Thinking about the book show I was wondering what other writers might like to discuss and realised that one of the fun things about being a self publisher is deciding on the cover for the book. Traditional publishers like to have a separate style for each of their writers so that readers can recognise the books by each author and I realised I had been doing that, too.
The Lane books had scenes on the front with a rather old fashioned font. The Never books looked more modern and spikey and the one odd book, the romance, had a cartoon rather than a photo. I wanted it to look chick-lit without being pink!
The UK Southern Book Show is on in Worthing next Sunday, 28th October and I have been up in the loft to get some more books down and making a price list. I still have to find a tablecloth and sort out the little book holders I have to stand copies in.
I gave Natasha the title “Write What You Know” earlier in the year and she published that as my talk although I had forgotten all about it. It probably wouldn’t have been what I would choose now but it will make a good debating point as I expect any other writers there may be ready to argue the opposite. In fact, I have made my talk short so that others may make the point that we couldn’t write fiction unless we elaborated on what we know.
I’m struggling to decide what to wear, although this is easier than the conference in London next month. In the old days we used to dress up to go to London but I don’t think that happens any more. I need to find an outfit that makes a statement and that could mean buying something new. I wanted to go in pink but the weather looks like turning cold and that might not be suitable. Sorry there’s no poetry at the moment. I’ll try to think of something when all this marketing activity is over.
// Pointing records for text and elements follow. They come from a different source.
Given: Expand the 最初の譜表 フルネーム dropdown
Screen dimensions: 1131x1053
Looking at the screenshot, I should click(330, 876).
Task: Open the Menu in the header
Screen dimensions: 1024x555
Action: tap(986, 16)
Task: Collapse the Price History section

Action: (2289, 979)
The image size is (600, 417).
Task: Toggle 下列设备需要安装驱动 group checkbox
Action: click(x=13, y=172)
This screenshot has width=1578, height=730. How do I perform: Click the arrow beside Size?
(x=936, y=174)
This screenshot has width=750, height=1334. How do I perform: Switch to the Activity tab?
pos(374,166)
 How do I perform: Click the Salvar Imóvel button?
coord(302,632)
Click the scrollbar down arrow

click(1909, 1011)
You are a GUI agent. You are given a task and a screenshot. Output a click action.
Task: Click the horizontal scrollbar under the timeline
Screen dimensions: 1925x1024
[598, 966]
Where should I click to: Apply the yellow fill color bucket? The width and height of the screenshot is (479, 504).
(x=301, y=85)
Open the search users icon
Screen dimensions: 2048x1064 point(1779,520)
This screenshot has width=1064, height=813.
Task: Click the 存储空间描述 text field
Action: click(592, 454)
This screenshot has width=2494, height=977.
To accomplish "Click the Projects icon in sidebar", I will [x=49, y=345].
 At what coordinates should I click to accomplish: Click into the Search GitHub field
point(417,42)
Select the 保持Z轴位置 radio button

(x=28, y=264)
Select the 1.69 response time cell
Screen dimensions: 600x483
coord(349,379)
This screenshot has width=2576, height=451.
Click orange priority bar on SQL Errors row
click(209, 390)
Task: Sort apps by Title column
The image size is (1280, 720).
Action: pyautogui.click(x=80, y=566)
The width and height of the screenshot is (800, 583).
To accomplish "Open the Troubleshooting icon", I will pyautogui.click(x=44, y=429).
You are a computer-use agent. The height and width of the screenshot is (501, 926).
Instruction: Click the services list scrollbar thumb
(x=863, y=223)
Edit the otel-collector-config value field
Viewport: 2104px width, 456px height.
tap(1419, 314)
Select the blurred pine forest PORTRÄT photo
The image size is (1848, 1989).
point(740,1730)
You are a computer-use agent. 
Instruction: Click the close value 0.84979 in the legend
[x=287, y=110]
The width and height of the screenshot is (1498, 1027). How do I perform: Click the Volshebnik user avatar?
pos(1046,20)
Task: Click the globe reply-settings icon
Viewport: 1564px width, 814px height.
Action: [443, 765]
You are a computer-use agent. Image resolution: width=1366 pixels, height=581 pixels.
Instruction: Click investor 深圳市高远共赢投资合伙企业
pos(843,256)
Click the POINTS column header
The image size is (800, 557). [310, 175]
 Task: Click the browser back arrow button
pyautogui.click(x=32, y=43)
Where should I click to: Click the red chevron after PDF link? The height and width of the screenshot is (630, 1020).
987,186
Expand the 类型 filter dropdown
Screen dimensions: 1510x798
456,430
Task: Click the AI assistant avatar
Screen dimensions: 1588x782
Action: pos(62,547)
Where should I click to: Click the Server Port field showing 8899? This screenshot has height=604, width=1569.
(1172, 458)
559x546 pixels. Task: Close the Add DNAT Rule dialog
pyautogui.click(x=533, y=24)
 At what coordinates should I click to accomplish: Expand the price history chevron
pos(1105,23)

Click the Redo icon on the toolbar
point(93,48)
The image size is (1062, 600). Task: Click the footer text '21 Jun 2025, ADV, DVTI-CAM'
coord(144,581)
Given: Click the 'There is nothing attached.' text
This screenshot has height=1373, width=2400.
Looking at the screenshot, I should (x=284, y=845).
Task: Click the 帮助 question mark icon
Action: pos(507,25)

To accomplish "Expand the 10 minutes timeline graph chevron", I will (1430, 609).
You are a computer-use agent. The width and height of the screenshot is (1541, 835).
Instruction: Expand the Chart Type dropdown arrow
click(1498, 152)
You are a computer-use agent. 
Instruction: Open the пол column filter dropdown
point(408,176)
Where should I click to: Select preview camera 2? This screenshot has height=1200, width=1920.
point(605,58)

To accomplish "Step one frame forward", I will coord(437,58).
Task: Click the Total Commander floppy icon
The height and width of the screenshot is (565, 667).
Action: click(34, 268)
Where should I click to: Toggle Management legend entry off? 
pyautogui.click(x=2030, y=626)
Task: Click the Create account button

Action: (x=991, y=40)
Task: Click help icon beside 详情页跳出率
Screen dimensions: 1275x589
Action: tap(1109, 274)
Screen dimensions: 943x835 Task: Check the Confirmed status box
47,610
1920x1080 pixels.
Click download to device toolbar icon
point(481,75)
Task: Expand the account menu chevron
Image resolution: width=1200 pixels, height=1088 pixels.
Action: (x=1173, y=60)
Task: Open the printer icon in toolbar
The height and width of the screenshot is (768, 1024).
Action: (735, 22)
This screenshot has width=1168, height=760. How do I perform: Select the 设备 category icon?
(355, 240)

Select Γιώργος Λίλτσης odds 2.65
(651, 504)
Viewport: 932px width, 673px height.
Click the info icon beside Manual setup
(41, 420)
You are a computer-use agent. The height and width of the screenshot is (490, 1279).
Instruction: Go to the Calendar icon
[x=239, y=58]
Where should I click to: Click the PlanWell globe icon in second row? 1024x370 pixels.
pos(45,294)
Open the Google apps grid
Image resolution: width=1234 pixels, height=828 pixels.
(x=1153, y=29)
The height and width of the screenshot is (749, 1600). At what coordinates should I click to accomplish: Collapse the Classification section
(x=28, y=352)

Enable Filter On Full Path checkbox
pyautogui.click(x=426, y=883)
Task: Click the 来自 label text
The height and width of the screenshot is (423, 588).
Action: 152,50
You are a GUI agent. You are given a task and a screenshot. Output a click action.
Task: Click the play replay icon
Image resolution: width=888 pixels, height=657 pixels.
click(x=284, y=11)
I was reading this month’s magazine when I came upon a little piece about me and my books. It was such a long time since I sent it in I had forgotten all about it.
I should have added a web address but otherwise it was fine, although I always think other writers cannot possibly read books by all the authors who submit to Writing Magazine. Just occasionally a review or a story might make a reader search out more by that writer and one can hope that a publisher might be curious enough to find out whether one would be a good bet for promotion.
Having been told once that my work was’not commercial’ I gave up sending to agents. It is enough to constantly be asked for another book by the folk who do buy a copy. It will be interesting to find out if anyone shows an interest at the UK Southern Book Show on 28th October at Field Place, Worthing. It should be a great showcase.